BEIRUT (Thomson Reuters Foundation) - Haunting images of a dying, malnourished baby in the Eastern Ghouta region of Syria has highlighted the need to get more food supplies to children left starving there by the country’s six year war, U.N. agencies warned on Wednesday.
Photos of a one-month-old baby girl being treated at a clinic in the rebel-controlled town of Hamouria on the outskirts of Damascus were widely shared in the press and on social media. The baby was reported to have died on Sunday of malnutrition and other health issues.
Her death came after another child in eastern Ghouta also died of malnutrition on Saturday, according to the British-based Syrian Observatory for Human Rights.
The United Nations children’s agency UNICEF said more than 1,100 children are now believed to be suffering from acute malnutrition in Eastern Ghouta, a densely populated rural area that has been under a tight blockade by President Bashar al-Assad’s regime forces since 2013.
UNICEF spokeswoman Juliette Touma said if aid can’t be delivered to Eastern Ghouta soon more children would be pushed to the brink of starvation.
“A direct link between the conflict, the violence, the ongoing fighting has lead to the situation becoming bleak for children ... It is a pretty horrific picture,” Touma told the Thomson Reuters Foundation by phone from Amman.
“Children have been the face of this crisis from the very beginning.”
UNICEF’s latest numbers were based on three months of sample data starting from June where they found malnutrition is “deteriorating” in the area where an estimated 400,000 people are believed to be living.

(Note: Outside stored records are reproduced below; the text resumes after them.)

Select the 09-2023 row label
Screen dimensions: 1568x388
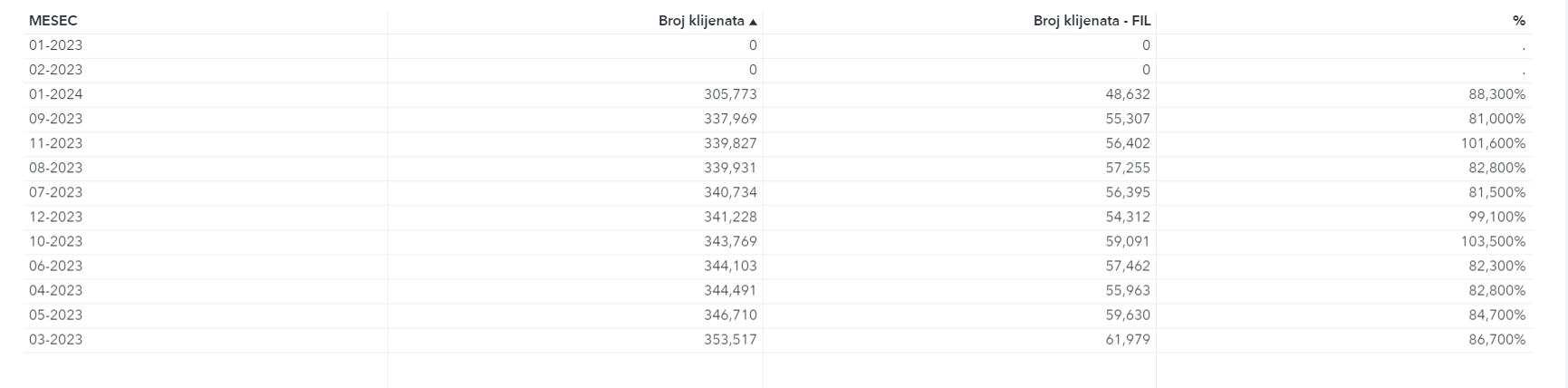click(x=56, y=119)
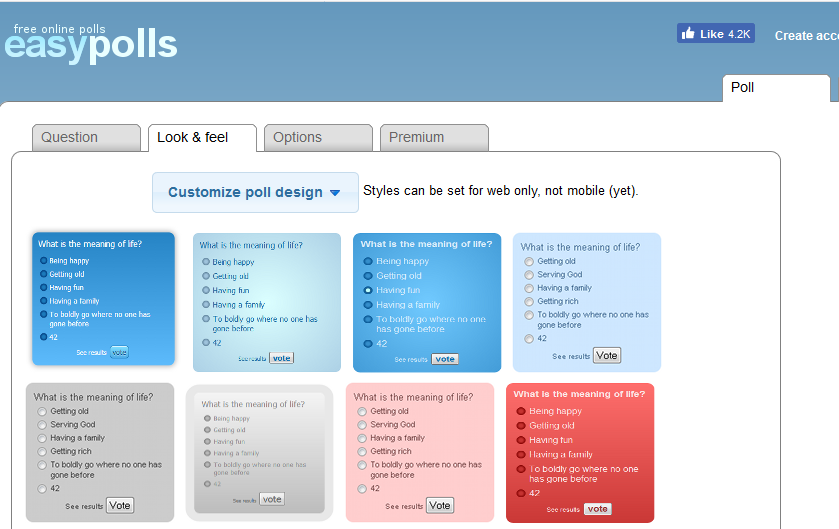Open the Premium tab

click(x=433, y=138)
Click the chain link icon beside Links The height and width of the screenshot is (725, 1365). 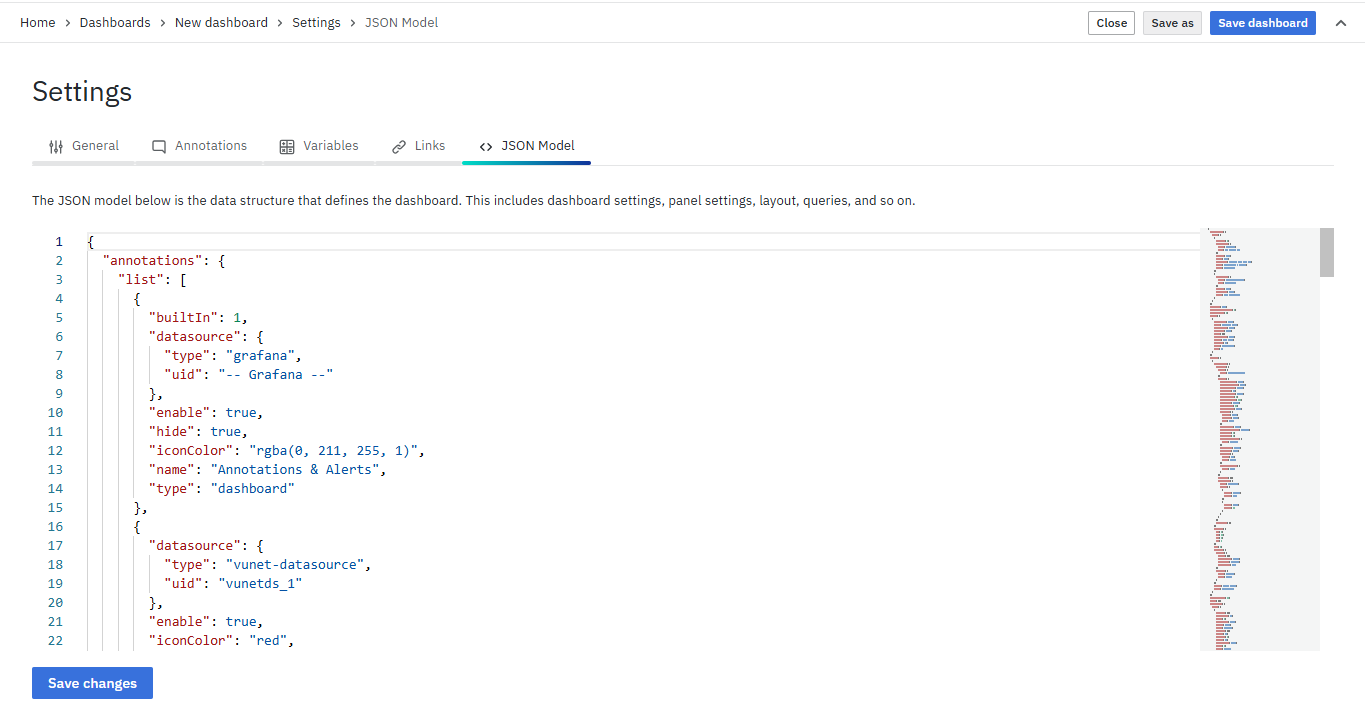(x=399, y=146)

UNICEF and the U.N.’s World Food Programme were last in Eastern Ghouta last month carrying food and medical aid for some 25,000 people, but they said it was not enough.
“More people will suffer and more people will go hungry ... if they don’t have consistent access to the area to deliver food,” said WFP spokeswoman Dina El-Kassaby.
El-Kassaby said the United Nations has this year been able to take six humanitarian convoys to Eastern Ghouta but access had decreased “rapidly” as the food crisis had escalated.
“Access to basic food is very difficult since food supplies can’t get in frequently and the cost of what’s available increases significantly. This means it is that much harder for besieged families to afford food,” said El-Kassaby.